A personal loan is a financial tool that caters to different needs. From renovating your house to expanding your business, you can utilise the personal loan amount for various purposes. In this article, we are going to explain how you can use a personal loan to pay the down-payment of a home loan. Although the home loan process has become more straightforward than it was in the past, making a down-payment is still difficult while managing your daily expenses.
Saving for a down payment is critical when you are willing to apply for a home loan. A down payment is an initial payment made when you are borrowing a significant loan amount from any financial institution. Although the loan applicants need to pay this amount with their funds, saving for it is not the only way to make the down-payment for a home purchase. You can also opt for a personal loan to pay the down-payment.

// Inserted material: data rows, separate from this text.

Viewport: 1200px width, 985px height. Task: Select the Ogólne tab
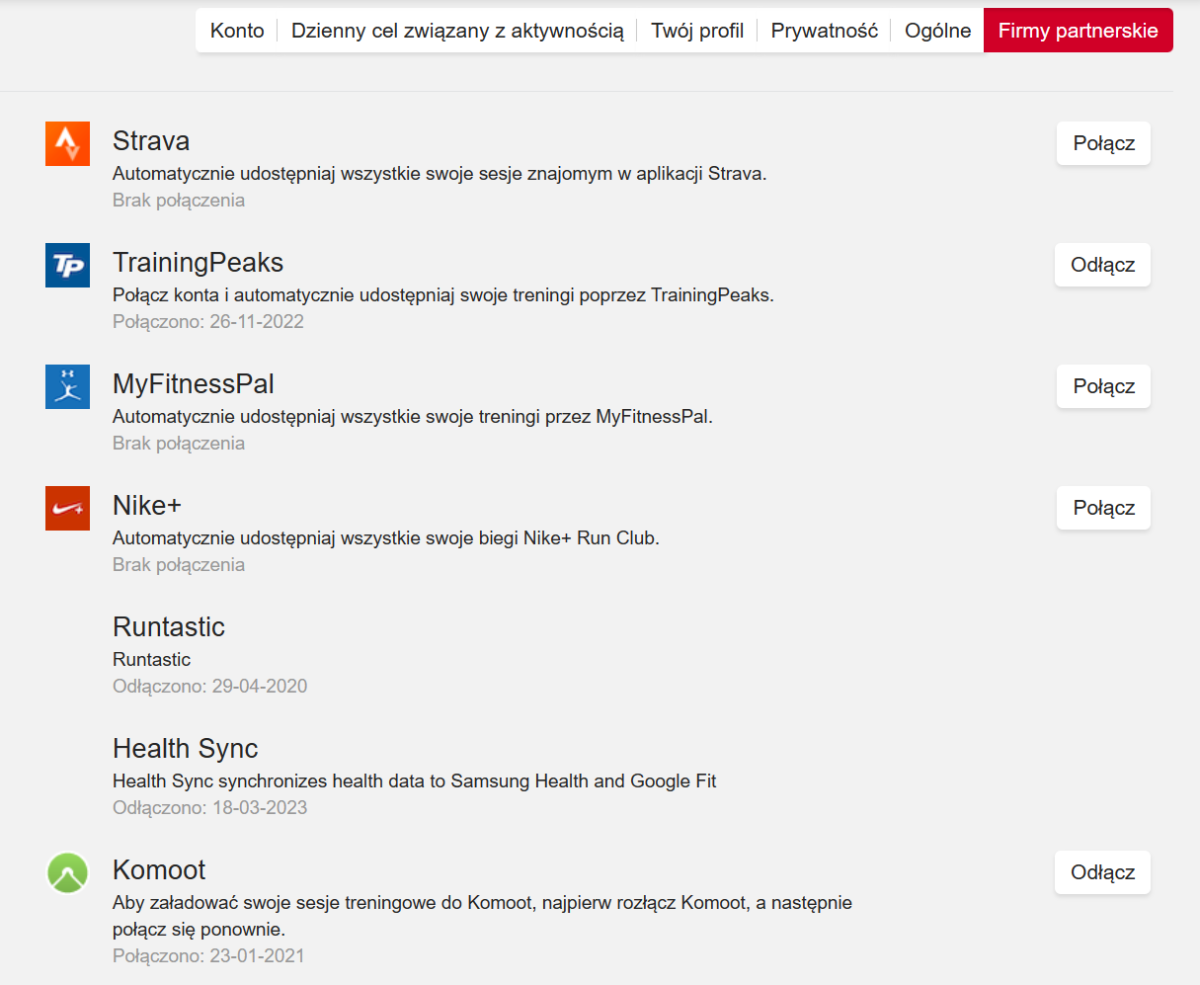click(938, 31)
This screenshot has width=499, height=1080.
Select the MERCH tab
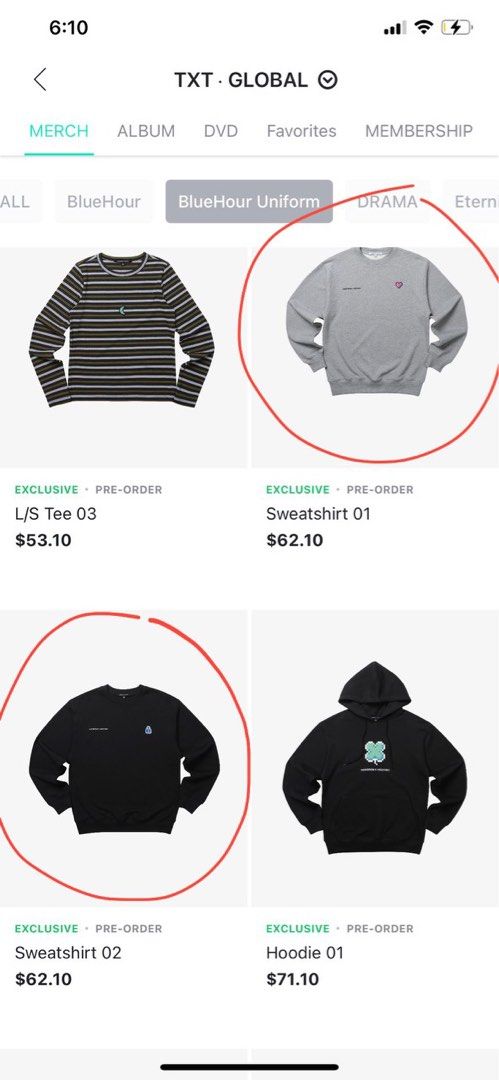[x=59, y=131]
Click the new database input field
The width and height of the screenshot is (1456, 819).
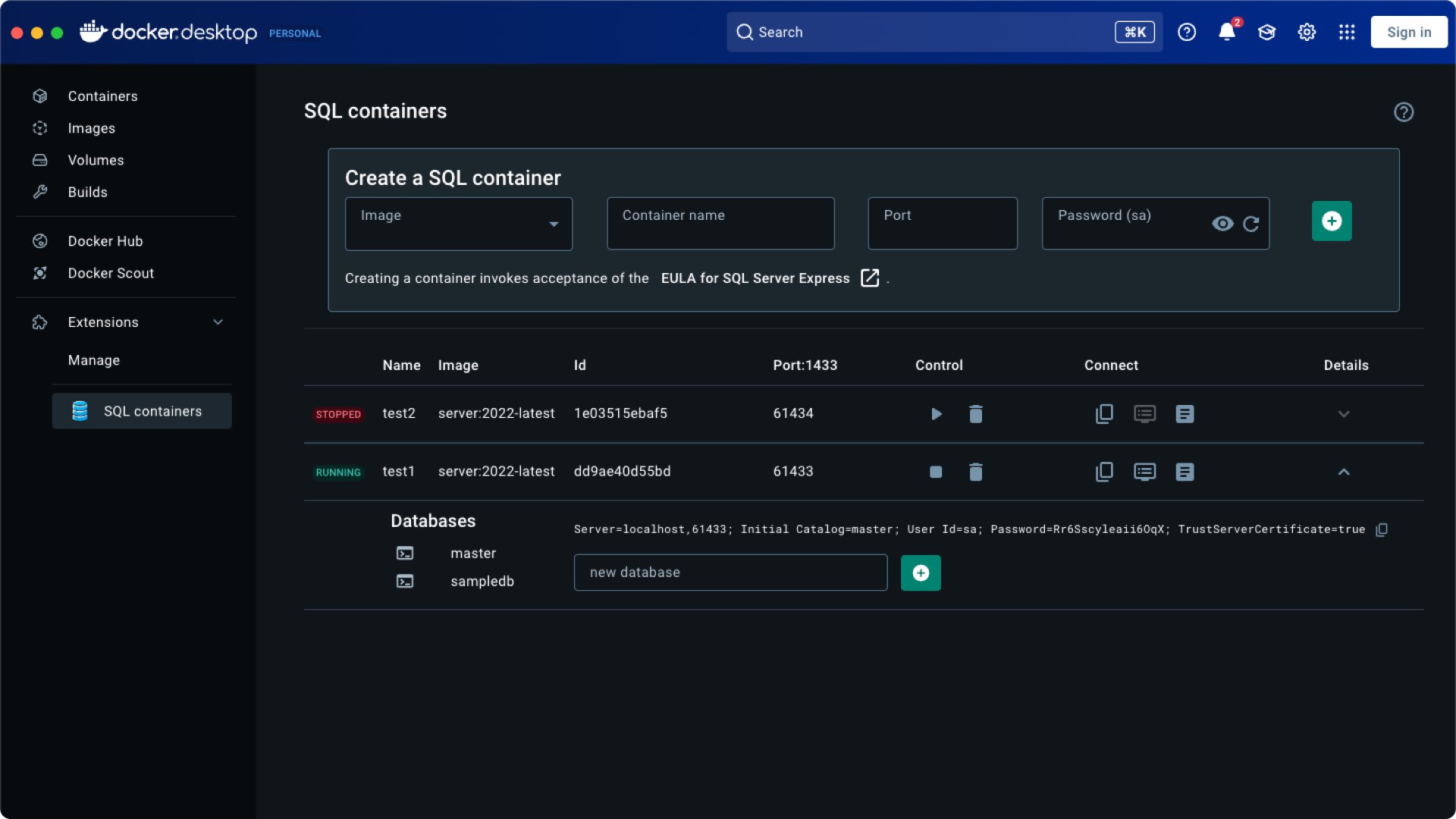tap(730, 573)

A personal loan provides you with sufficient funds to pay the down-payment for a home loan. Many banks in India provide such loans to applicants without lengthy procedures. Seems very straightforward, isn’t it?
But wait, before applying for a personal loan to use it as a down-payment, you must consider the following things.
No Need for Security or Collateral
Lending institutions do not ask you to provide any security or collateral when you are applying for a personal loan. Instead, they check your credit history and credit score to decide your eligibility and interest rates. Therefore, when your credit history is good, then there is a chance of you getting attractive interest rates on a personal loan.
Availability of Funds in a Short Time
Various banks and financial institutions give quick approvals on personal loans for applicants who have a good credit score and proper documentation. As a result, you do not need to wait for funds to pay your down-payment and get your home loan application sanctioned in a short time. Although you are required to pay two EMIs i.e. home loan and personal loan, the tenure of personal loans can be as short as one year. After repaying the personal loan, you can just concentrate on paying the home loan EMIs.
Your Total Income
The one most important thing every borrower needs to strictly follow is that the EMIs should never be more than 40% of your total income. If you are planning to get a personal loan to pay the down payment you need to calculate both EMIs and check whether they are affordable.
For example, assume you have selected a property worth Rs. 50 lakh. Out of this, 80% will be covered by home loan (Rs. 40 lakh), whereas you have to pay 20% (Rs. 10 lakh) as a down payment. Now, if have taken a personal loan for a down payment, the EMI for both loan will be,
|EMI||Interest Rate||Tenure in years|
|Home Loan||Rs. 52,968||9.75%||15|
|Personal Loan||Rs. 22,753||13%||5|
So, you would be paying Rs. 75,721 at the end of every month as EMIs of both loans.
A personal loan borrower can claim a tax exemption of up to Rs. 2 lakh on the interest paid against a personal loan if the borrower is using the loan amount to make the down payment for a housing loan.